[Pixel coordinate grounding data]
========

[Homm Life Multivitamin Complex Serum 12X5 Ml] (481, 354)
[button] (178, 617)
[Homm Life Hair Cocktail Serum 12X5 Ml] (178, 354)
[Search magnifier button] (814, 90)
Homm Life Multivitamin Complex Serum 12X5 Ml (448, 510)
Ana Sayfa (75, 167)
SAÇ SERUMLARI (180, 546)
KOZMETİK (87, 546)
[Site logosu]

========

■ Required work ■
Copy out the data shown above in full. Match it exactly.

■ Written answer ■
[Homm Life Multivitamin Complex Serum 12X5 Ml] (481, 354)
[button] (178, 617)
[Homm Life Hair Cocktail Serum 12X5 Ml] (178, 354)
[Search magnifier button] (814, 90)
Homm Life Multivitamin Complex Serum 12X5 Ml (448, 510)
Ana Sayfa (75, 167)
SAÇ SERUMLARI (180, 546)
KOZMETİK (87, 546)
[Site logosu]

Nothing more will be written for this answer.